The streets of Barcelona comprise a battlefield which continues to host skirmishes and more enduring clashes between armed police and local people.
The streets of our city have seen fierce clashes over issues such as workers’ rights, the all-pervasive influence of the Church, education, Republicanism, a Stalinist coup, national independence, workers’ self-management, property speculation, squatters’ rights, forced evictions and revolution.
Friday, July 17th, 1936:
The city is awash with rumours — have they or haven’t they?
Tensions are high.
Has a cabal of generals and colonels issued orders to the armed forces to rise against the Republic?
Radio and telephone messages from Morocco suggest so. But government censors suppress newspapers and radio stations from broadcasting what little information there is.
Anarchist spies in barracks across the city report that a military uprising is set to begin during the early hours of Sunday, July 19th.
Local authorities refuse workers’ demands for weapons. Activists in the transport workers union take the initiative and raid two ships in the harbour. They expropriate and distribute 200 rifles.
Saturday, July 18th:
Interminable meetings between representatives of the CNT (Anarcho-Syndicalist union), the police, Assault guards, Guardia Civil and regional government are deadlocked by President Lluís Companys’s refusal to arm workers.
Meanwhile, anarchist militants detain a Guardia Civil courier; he is carrying precise military orders — the uprising is to begin at 5am on Sunday, July 19th.
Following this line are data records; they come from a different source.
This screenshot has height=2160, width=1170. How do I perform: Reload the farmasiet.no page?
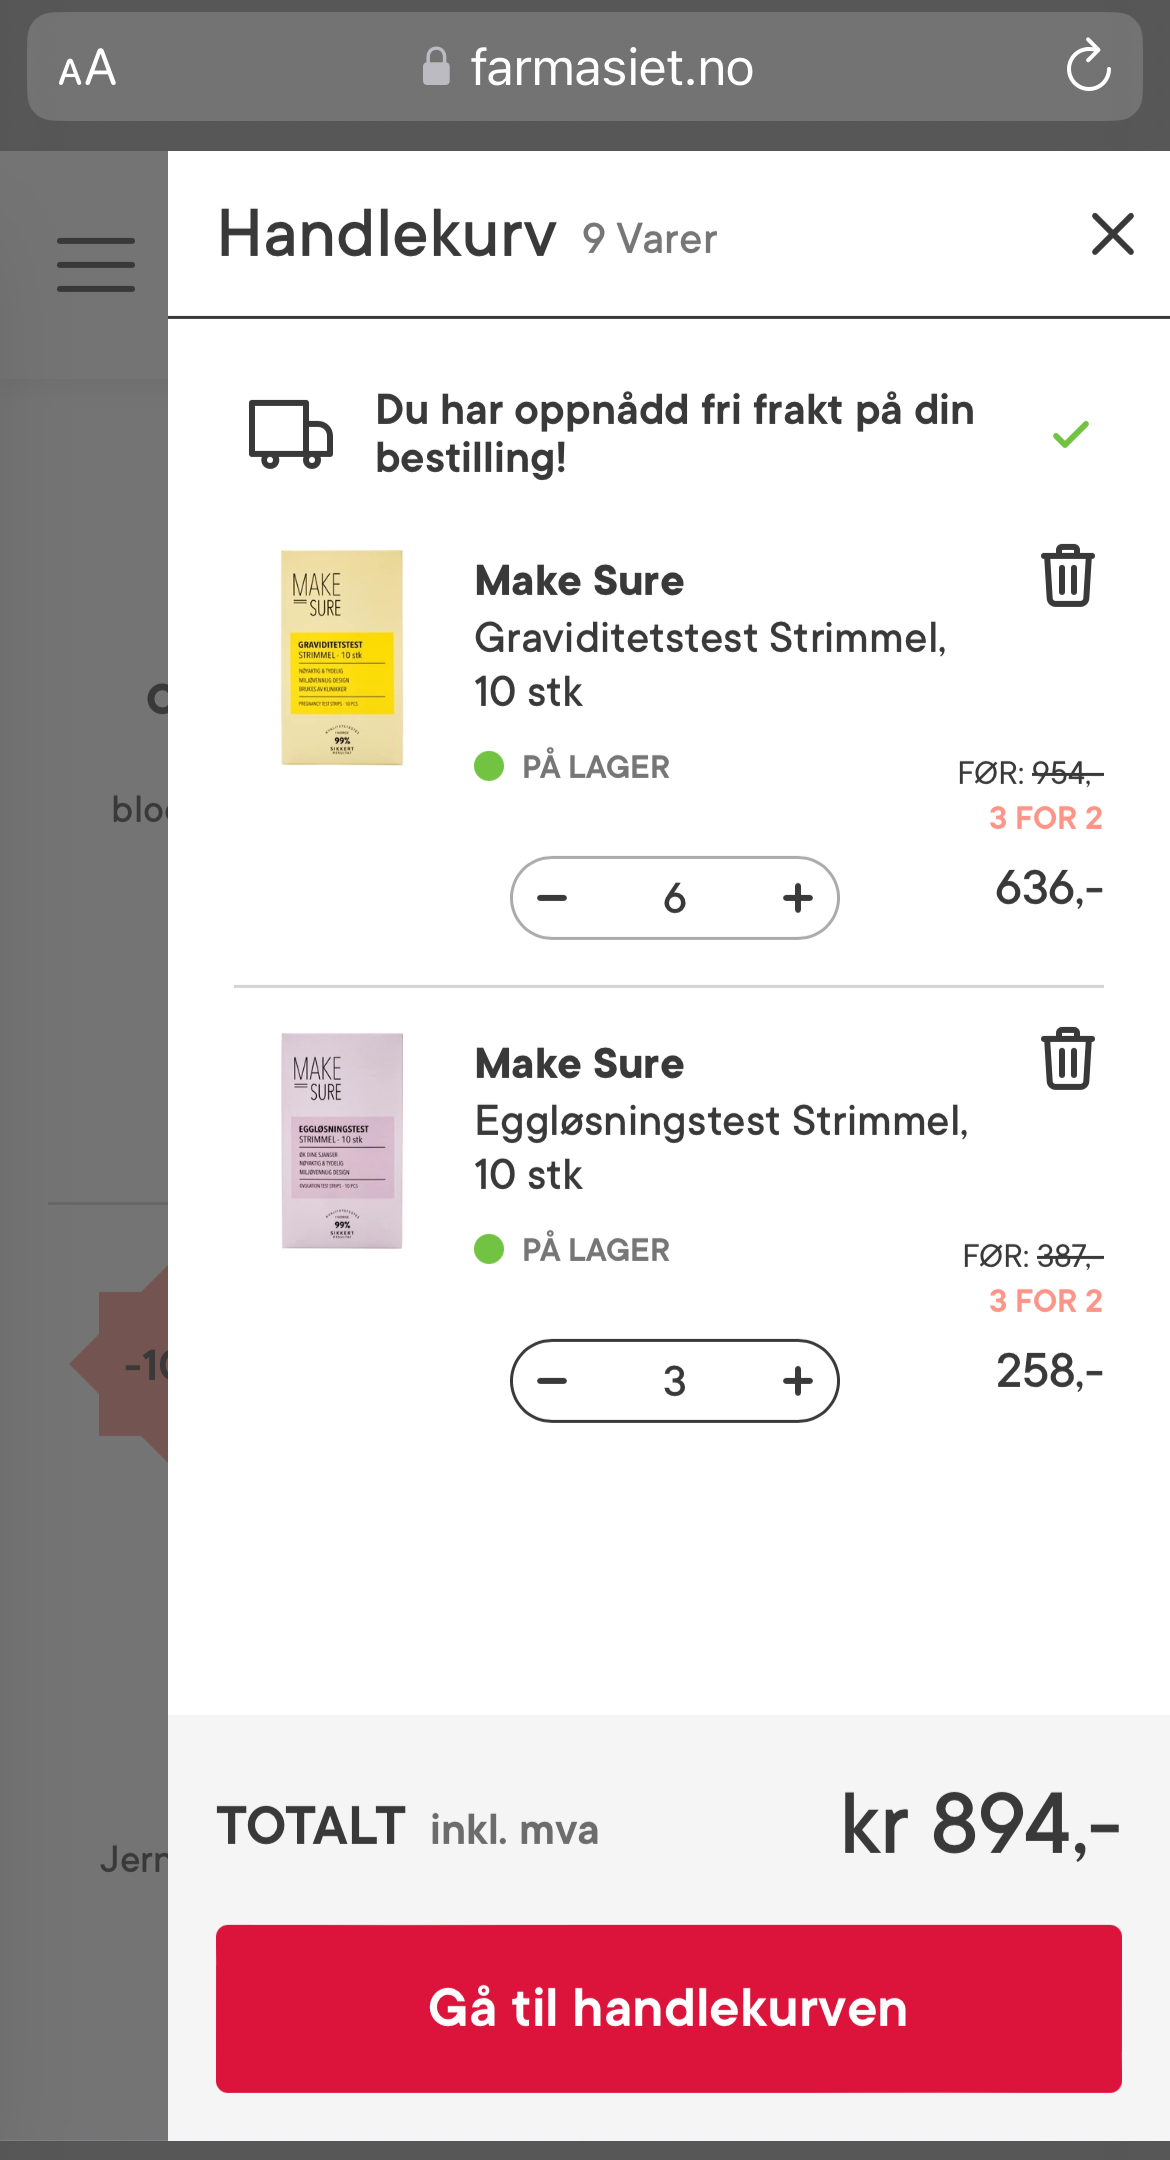(x=1088, y=67)
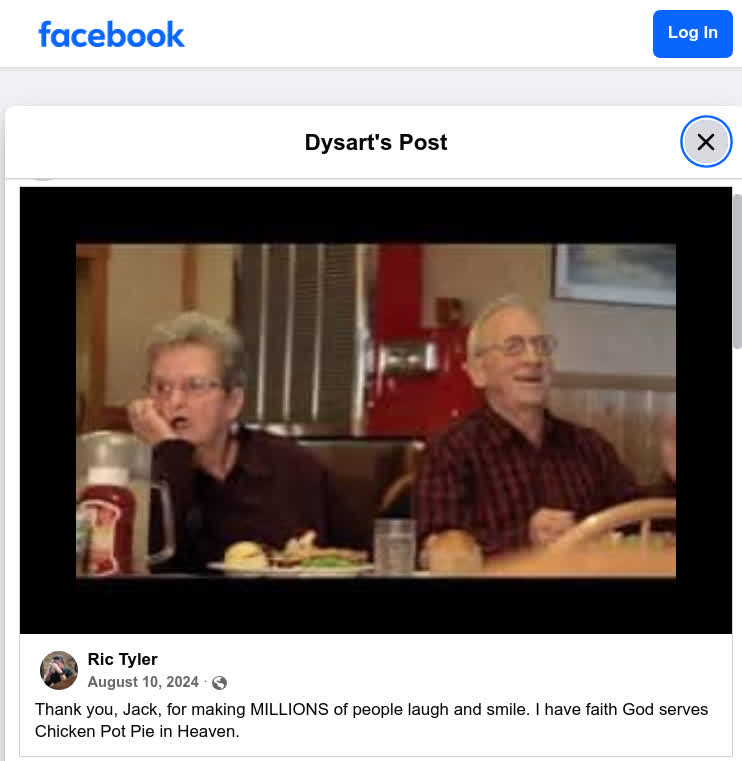The height and width of the screenshot is (761, 742).
Task: Click the "Chicken Pot Pie in Heaven" line
Action: pos(137,731)
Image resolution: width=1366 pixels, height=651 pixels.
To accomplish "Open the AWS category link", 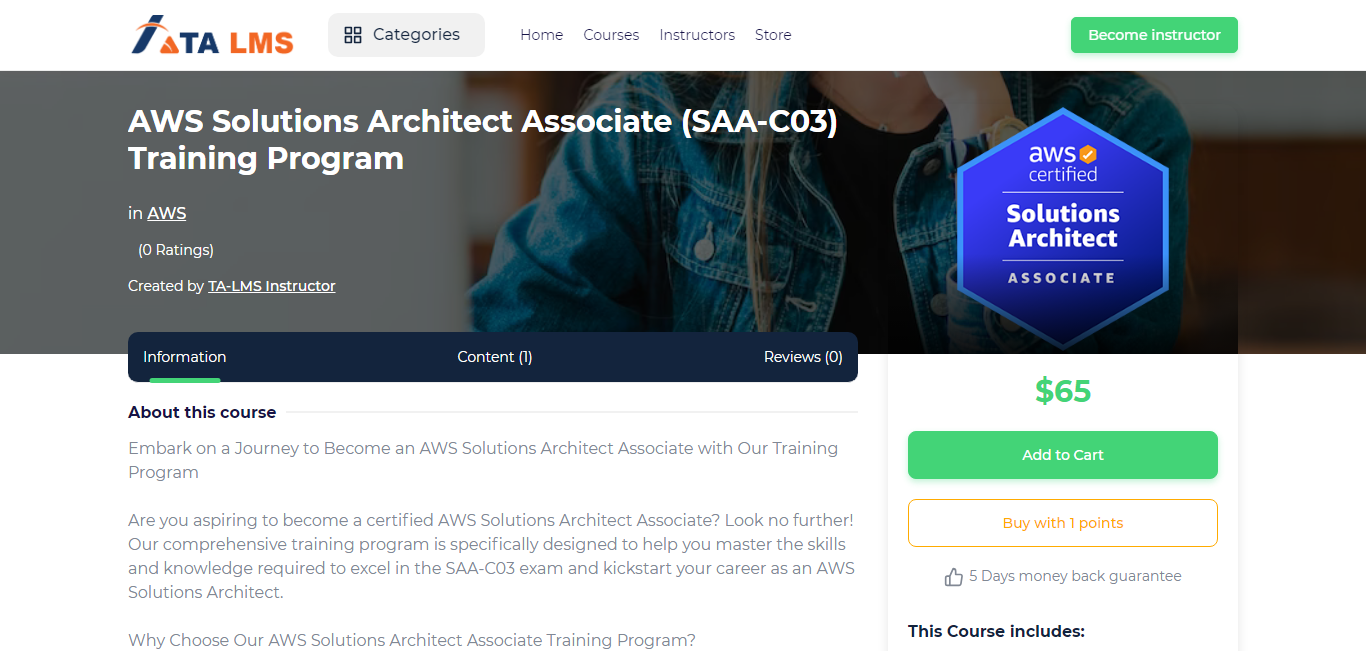I will click(167, 213).
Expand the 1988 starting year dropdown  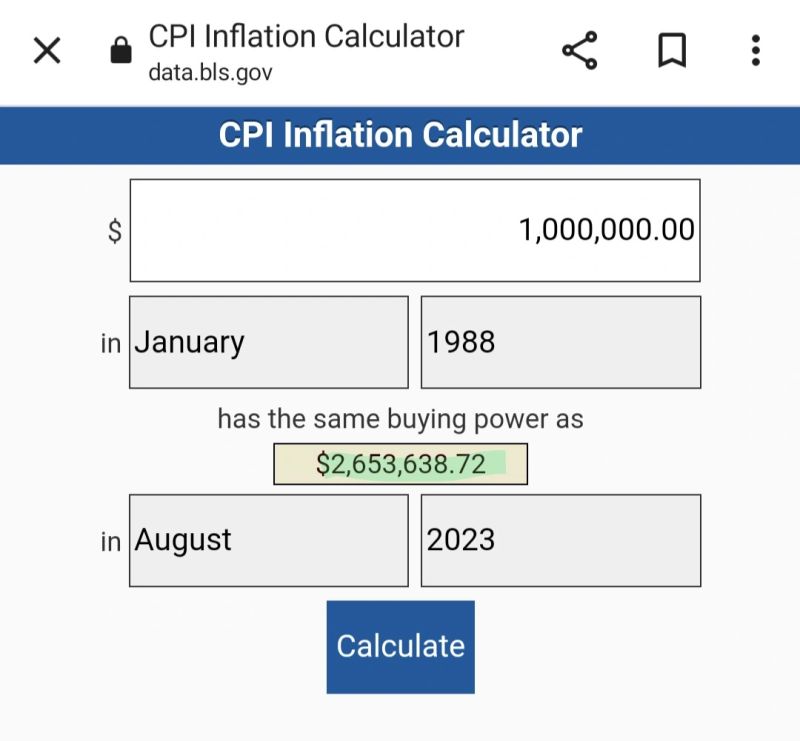tap(560, 342)
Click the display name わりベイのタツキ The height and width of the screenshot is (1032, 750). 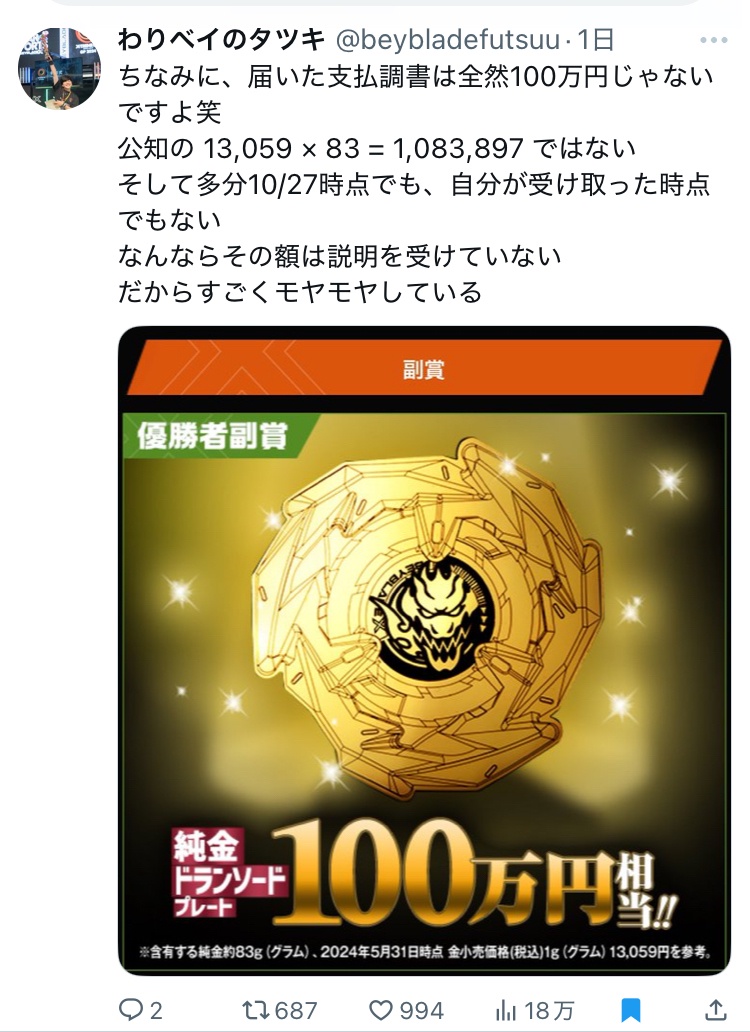tap(222, 40)
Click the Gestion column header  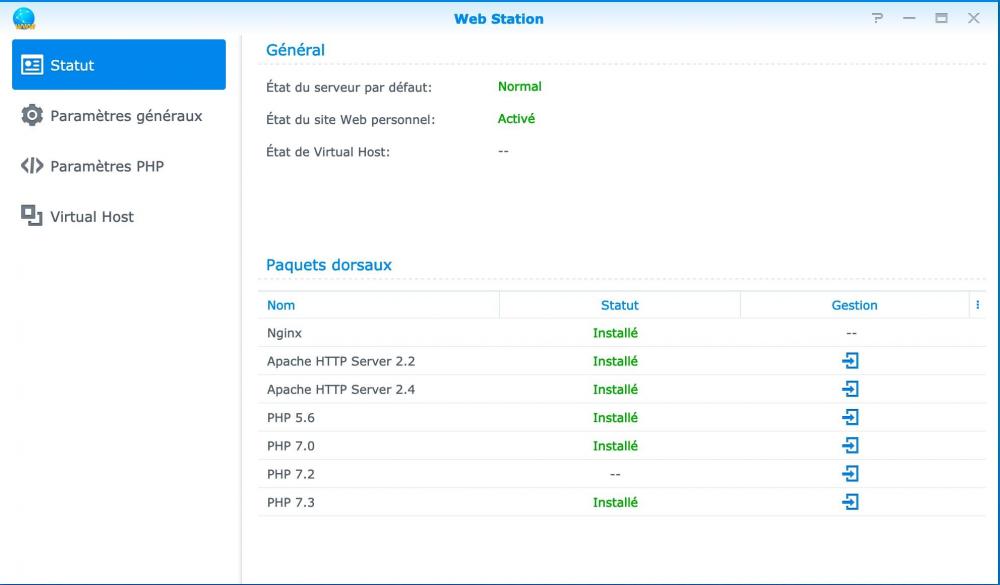point(854,305)
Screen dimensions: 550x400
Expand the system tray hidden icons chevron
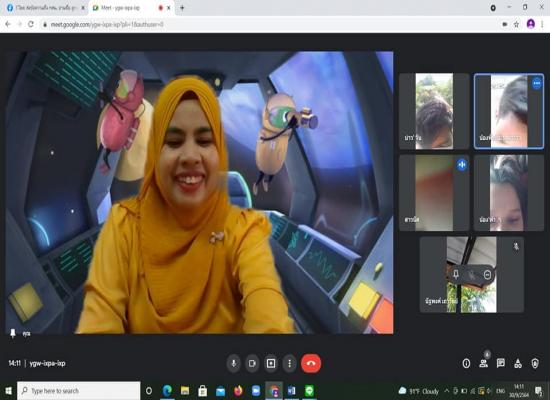[x=447, y=391]
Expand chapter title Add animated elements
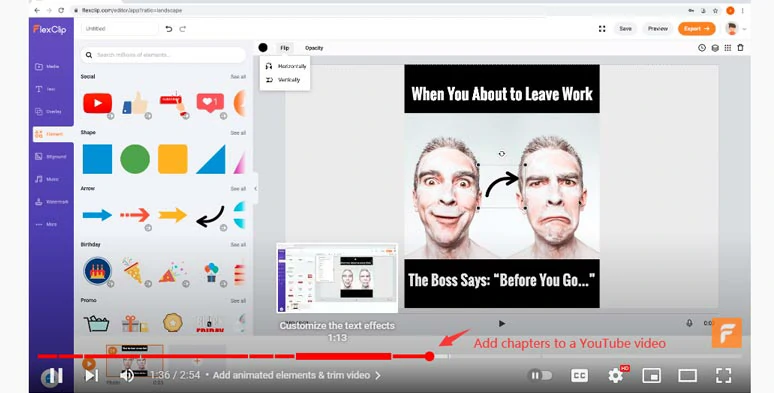 pyautogui.click(x=297, y=376)
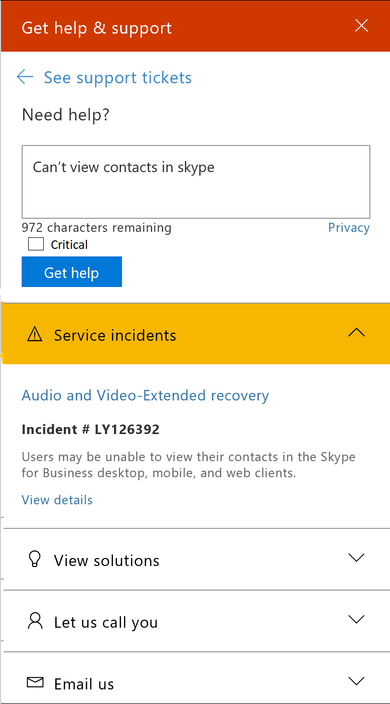
Task: Click the person icon for callback
Action: click(x=35, y=621)
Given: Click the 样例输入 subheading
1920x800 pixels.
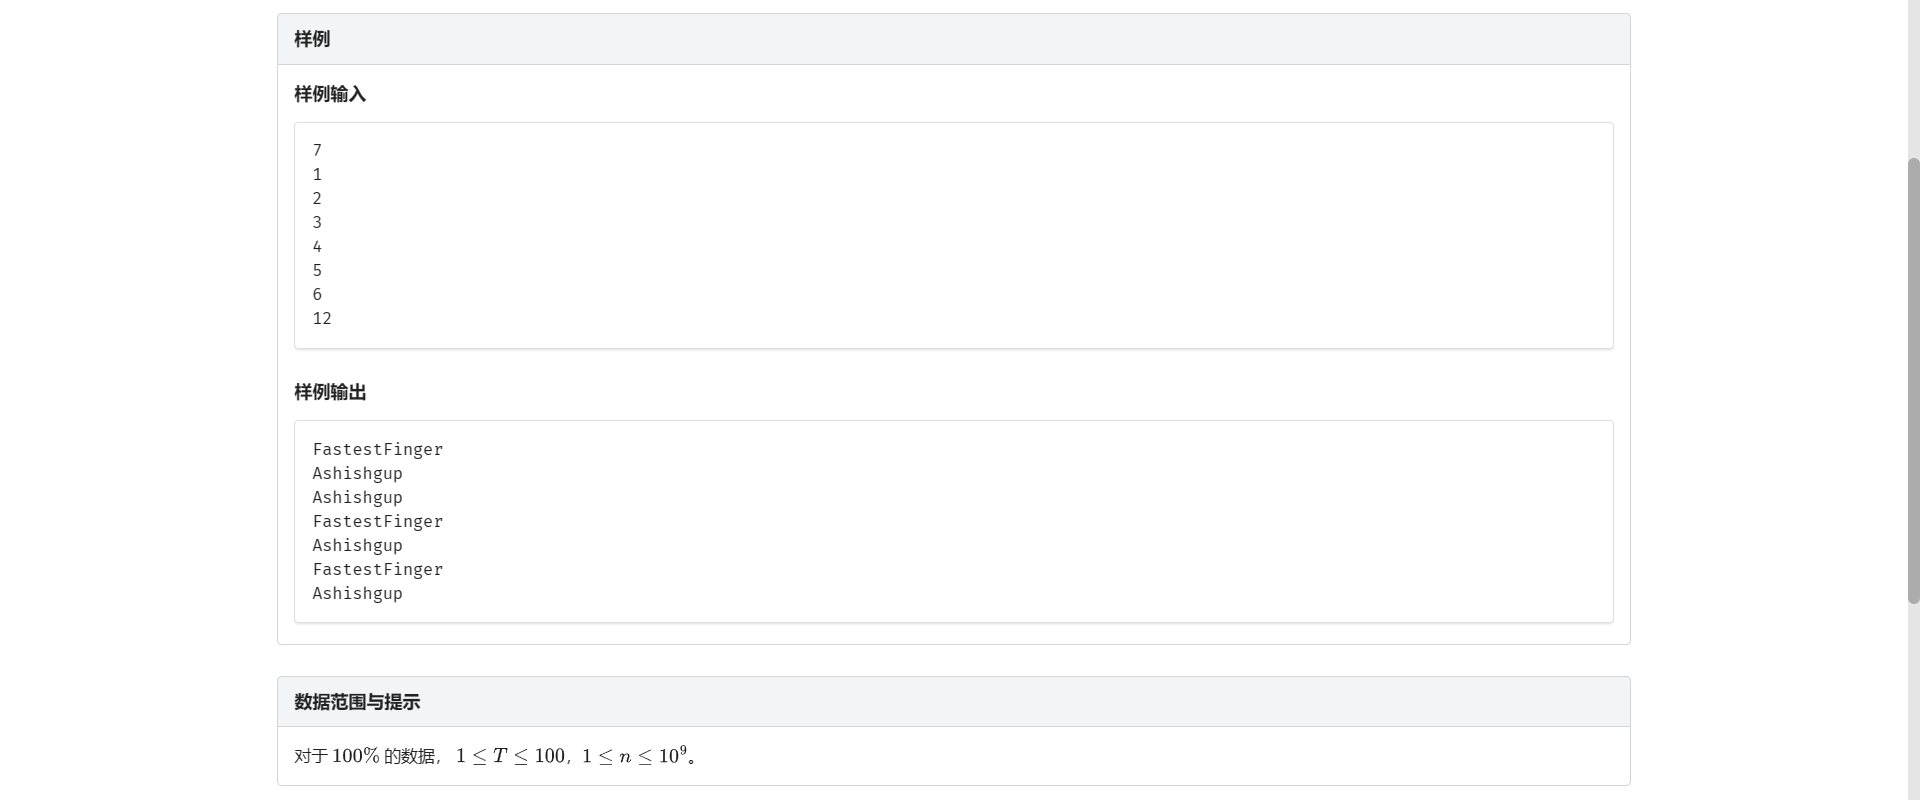Looking at the screenshot, I should point(330,94).
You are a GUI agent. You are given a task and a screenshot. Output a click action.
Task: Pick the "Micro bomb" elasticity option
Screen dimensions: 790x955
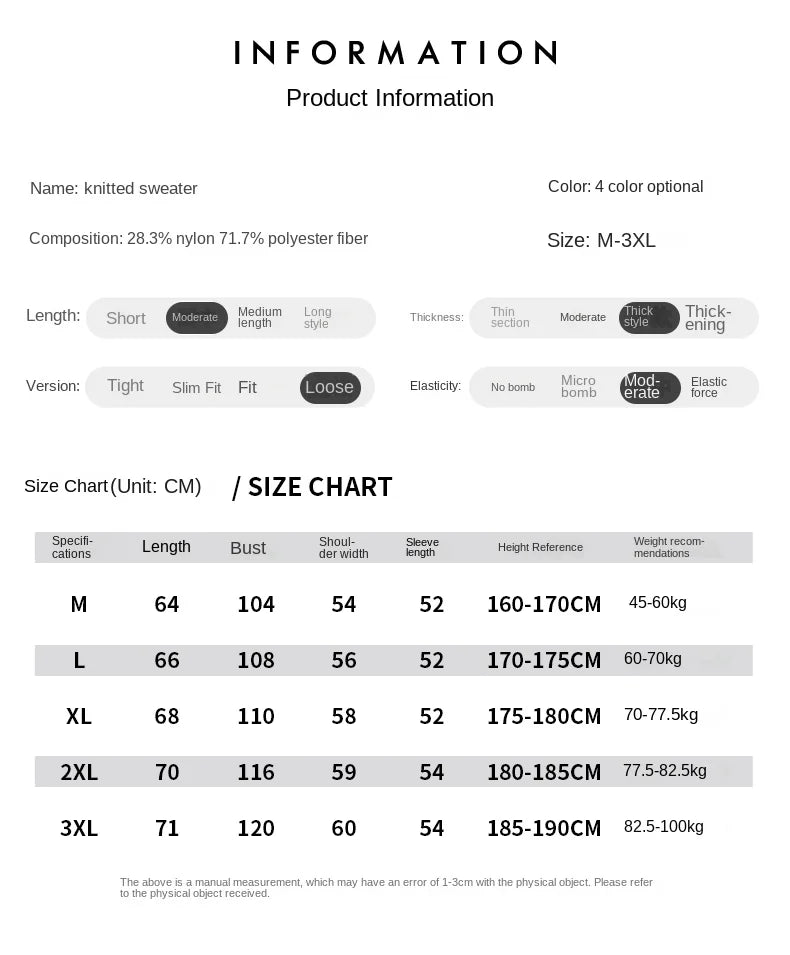[579, 387]
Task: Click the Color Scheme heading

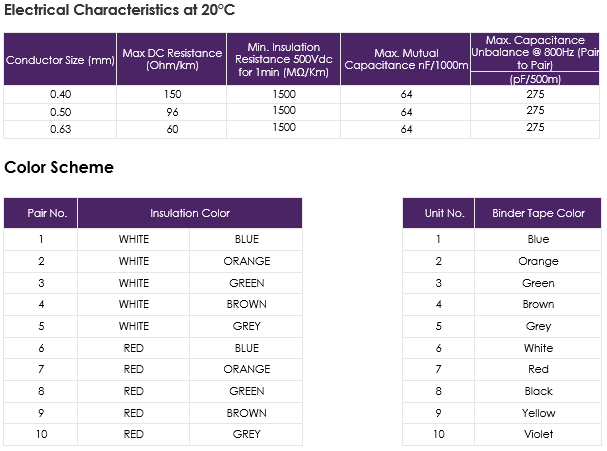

Barricades go up on Paral·lel, Les Rambles and in Sants, Hostafranc, Poble Nou and Sant Andreu, and in neighbouring Sant Adrìa de Besos.
Sunday, July 19th:
In the early hours of July 19th, 1936, Major José López Amor arrests his seniors and assembles the Badajoz infantry regiment based in the Bruc barracks in Pedralbes and tells them that their orders are to put down an anarchist insurrection.
3.15am: The 400 strong column of infantry, accompanied by a cavalry squad and a rabble of armed Falangists, leave the barracks and proceed along Avinguda Diagonal toward the city centre where they intend to link up with other troops converging on Plaça Catalunya and the Generalitat (Regional Government HQ).
5am: Artillery, cavalry and infantry units across the city are on the move…factory sirens in Poble Nou and Poble Sec sound the alarm…armed priests, together with Falangists from among their congregations, take up positions in church towers…
The forces of Repression and Revolution are now engaged…
Armed workers and neighbours join with loyal members of the Assault Guards to halt the Army’s advance on the centre.
On Carrer Diputació, a mixed group of civilians and Assault Guards, having overcome an artillery unit, train their guns on a cavalry squadron (from the barracks on Carrer de Lepanto) riding down Passeig de Sant Joan, to prevent them from linking up with mountain troops and more artillery units approaching Plaça Tetuan.
The photographer, Agustí Centelles was on hand to create a record of the event.
If you recognise the above image then you are probably more familiar with this cropped version of the same photograph:
During the same photo shoot — yes, sorry to disappoint, but the photo was staged (on July, 20th) the day following the events depicted — Centelles took more photos of the same asalto (Assault Guard) pictured using the dead horse as a firing position.
This image was used to great effect in the opening title sequence for UK Granada TV’s brilliant, and unsurpassed, 1983 documentary series, The Spanish Civil War.
Here’s an image showing the precise location of the photo on the corner of Carrer de la Diputació and Carrer de Roger de Flor:
It is sobering to have in mind that according to laws passed by the current government of Spain, such photographs as used above, if taken today, could be deemed illegal. Both the photographer, in this case the now revered, Agustí Centelles, and I, the website owner, could each be liable for a fine of up to 600,000€.
You’ll find this site in the Dreta de l’Eixample at the junction of Carrer de la Diputació and Carrer de Roger de Flor.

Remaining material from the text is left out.